Prompt: Show each line of the records in which the word "group" occurs.

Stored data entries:
Content starts

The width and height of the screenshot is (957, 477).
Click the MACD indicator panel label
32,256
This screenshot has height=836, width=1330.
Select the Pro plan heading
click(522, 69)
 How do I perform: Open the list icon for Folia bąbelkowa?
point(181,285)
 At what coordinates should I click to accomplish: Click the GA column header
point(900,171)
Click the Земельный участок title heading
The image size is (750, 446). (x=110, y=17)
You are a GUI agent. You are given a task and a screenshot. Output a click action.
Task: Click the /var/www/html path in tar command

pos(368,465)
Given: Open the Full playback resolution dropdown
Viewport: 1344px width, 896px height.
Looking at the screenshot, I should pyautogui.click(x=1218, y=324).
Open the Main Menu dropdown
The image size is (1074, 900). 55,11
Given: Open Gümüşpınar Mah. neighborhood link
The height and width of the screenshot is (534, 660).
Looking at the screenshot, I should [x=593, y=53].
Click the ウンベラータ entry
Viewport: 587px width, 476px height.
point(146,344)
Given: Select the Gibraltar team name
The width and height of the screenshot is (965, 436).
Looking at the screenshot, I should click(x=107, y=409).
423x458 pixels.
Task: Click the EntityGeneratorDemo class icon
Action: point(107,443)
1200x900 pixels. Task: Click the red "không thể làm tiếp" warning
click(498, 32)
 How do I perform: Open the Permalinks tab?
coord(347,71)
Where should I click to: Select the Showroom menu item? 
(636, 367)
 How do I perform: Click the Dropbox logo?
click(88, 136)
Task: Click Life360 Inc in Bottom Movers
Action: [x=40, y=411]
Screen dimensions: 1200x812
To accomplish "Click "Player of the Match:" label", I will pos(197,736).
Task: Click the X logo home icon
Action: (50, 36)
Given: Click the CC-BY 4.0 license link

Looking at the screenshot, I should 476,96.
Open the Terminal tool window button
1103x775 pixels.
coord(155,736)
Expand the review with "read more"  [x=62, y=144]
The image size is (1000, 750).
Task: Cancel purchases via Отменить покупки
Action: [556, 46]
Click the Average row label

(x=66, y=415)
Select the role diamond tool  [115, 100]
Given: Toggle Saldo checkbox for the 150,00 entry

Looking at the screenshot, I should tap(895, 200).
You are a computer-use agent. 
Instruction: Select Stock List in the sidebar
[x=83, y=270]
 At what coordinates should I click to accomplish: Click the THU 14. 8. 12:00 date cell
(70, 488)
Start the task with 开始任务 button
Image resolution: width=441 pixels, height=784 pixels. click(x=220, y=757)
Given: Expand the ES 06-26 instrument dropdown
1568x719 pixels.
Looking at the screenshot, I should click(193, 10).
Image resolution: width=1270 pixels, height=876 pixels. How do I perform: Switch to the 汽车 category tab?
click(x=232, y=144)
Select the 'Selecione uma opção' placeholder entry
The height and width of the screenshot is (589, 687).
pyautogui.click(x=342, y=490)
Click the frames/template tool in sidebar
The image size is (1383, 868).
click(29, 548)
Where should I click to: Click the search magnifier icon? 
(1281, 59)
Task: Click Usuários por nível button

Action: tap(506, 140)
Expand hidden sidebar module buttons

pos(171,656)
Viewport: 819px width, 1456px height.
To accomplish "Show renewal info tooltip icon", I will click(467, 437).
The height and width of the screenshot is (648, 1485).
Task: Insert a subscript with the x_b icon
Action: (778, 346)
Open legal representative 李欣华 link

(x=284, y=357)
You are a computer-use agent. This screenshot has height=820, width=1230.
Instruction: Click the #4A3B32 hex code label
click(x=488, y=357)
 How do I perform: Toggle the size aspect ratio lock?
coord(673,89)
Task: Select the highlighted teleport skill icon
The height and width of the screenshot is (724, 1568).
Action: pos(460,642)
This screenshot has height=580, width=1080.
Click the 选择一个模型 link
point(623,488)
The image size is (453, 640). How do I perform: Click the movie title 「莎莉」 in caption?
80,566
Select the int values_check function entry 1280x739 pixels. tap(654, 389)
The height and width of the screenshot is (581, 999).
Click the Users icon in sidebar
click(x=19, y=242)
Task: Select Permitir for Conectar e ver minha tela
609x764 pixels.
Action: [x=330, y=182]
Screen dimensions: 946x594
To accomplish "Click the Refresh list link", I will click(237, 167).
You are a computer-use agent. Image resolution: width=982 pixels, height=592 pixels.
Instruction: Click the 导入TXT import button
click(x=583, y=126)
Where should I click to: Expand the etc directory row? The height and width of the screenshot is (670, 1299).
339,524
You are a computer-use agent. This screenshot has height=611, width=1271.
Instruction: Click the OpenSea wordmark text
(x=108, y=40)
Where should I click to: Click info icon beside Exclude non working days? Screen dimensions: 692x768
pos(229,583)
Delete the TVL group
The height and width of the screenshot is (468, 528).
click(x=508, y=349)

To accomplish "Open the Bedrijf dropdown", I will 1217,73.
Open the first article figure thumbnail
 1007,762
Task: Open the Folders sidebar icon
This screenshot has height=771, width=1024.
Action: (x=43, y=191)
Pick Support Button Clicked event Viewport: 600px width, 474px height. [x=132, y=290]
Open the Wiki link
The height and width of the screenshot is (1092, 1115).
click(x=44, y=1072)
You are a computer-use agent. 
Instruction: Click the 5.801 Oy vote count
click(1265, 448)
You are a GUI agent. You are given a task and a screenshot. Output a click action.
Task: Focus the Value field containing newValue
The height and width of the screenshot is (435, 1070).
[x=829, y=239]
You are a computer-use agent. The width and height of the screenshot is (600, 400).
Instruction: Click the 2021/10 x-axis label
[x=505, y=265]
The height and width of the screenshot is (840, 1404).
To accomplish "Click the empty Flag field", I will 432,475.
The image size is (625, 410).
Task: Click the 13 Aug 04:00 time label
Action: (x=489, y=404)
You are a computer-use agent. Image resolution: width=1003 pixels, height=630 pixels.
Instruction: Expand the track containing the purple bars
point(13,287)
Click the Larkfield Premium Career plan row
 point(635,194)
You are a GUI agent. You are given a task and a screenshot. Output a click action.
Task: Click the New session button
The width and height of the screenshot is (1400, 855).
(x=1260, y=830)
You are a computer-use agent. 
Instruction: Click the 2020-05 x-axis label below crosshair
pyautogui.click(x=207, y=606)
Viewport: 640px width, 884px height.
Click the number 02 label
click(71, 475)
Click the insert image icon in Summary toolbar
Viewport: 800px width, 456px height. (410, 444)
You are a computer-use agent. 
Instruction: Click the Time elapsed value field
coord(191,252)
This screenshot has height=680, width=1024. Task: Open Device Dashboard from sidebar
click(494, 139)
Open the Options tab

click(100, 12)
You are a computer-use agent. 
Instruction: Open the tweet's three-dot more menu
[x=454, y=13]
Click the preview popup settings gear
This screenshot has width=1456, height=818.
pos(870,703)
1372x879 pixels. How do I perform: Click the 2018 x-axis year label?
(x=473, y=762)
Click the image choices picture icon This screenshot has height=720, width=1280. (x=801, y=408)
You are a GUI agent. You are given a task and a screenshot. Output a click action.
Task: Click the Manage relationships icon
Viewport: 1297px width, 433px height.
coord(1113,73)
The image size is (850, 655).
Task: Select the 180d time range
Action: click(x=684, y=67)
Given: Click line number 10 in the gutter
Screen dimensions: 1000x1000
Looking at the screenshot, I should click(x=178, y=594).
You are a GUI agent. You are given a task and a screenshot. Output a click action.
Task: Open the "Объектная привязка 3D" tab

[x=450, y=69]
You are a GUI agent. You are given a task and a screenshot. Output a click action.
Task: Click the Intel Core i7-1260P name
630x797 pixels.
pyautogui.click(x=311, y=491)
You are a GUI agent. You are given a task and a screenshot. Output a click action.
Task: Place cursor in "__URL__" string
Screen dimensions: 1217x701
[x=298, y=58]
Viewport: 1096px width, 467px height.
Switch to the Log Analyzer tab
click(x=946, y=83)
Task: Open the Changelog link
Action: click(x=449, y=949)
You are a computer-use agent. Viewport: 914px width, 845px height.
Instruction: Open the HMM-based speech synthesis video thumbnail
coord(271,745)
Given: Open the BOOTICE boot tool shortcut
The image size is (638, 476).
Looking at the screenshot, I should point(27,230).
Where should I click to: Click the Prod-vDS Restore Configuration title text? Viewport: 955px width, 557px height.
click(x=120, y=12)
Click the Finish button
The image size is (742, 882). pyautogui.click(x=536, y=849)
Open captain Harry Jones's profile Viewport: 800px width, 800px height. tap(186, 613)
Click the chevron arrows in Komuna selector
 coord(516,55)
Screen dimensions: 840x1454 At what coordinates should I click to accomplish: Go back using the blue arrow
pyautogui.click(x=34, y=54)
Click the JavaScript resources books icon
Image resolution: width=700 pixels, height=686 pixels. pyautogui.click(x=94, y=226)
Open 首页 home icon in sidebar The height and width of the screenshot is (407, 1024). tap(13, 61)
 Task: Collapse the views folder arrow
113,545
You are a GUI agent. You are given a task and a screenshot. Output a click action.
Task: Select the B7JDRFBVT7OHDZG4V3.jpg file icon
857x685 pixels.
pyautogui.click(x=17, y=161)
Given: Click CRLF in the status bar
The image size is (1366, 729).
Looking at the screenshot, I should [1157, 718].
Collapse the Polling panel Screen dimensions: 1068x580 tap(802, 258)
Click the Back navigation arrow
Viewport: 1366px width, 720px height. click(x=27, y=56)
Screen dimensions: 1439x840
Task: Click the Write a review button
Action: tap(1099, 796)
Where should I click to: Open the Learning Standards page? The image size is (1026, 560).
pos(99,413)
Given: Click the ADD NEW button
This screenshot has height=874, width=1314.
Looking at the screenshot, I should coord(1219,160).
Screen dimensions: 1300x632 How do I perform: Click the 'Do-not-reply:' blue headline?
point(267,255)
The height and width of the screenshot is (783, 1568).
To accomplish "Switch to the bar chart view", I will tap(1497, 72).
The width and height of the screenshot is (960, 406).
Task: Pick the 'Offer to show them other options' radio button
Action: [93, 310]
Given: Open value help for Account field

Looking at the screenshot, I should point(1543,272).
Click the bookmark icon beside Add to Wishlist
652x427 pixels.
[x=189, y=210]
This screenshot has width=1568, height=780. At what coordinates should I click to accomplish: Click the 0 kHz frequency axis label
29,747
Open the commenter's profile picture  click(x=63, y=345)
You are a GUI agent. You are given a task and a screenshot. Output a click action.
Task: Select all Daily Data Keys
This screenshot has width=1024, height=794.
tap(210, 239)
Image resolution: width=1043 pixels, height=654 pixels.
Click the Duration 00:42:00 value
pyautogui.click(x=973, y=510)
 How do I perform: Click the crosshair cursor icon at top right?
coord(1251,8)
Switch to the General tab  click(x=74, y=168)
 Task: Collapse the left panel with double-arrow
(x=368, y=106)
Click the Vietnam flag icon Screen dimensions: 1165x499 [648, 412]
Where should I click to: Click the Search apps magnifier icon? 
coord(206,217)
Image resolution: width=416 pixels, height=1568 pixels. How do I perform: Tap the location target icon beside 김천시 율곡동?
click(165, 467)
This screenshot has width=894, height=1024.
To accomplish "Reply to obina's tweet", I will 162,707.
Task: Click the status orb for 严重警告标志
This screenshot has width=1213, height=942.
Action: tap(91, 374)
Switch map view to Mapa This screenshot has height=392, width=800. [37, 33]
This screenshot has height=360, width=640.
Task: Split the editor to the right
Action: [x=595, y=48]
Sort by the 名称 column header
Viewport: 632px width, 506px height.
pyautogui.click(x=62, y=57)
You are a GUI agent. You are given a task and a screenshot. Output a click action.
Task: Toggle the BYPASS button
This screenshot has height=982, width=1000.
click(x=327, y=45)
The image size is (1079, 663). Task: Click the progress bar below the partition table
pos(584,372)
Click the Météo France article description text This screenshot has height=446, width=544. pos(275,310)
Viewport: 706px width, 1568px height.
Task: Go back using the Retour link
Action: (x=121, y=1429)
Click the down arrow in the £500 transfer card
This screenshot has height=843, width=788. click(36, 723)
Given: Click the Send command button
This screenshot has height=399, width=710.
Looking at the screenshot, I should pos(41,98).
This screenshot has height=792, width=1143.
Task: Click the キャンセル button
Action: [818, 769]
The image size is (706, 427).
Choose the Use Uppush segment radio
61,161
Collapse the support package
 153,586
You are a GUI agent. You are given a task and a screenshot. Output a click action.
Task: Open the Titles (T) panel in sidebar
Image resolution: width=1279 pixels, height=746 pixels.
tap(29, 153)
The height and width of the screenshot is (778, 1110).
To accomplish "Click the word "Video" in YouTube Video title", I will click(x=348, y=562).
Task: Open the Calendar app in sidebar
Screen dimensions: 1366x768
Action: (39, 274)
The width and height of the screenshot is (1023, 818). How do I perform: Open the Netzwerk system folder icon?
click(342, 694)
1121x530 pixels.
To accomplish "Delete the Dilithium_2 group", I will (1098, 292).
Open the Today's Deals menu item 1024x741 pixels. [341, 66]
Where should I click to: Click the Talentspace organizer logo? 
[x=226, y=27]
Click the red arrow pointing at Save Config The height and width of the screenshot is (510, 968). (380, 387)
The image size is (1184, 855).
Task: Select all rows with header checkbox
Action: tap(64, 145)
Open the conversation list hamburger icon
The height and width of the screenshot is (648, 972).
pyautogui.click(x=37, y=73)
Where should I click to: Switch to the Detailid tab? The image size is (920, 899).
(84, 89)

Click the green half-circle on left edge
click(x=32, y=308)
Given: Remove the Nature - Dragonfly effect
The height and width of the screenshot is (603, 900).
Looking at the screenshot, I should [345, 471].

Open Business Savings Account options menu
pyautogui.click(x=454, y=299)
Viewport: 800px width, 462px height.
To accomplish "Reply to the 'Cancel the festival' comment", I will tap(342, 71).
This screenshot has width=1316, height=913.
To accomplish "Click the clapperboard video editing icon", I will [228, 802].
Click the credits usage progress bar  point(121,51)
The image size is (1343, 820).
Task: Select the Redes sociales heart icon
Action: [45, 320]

Content ends

Problem solution:
Delete the TVL group
To accomplish "Delete the Dilithium_2 group", I will (1098, 292).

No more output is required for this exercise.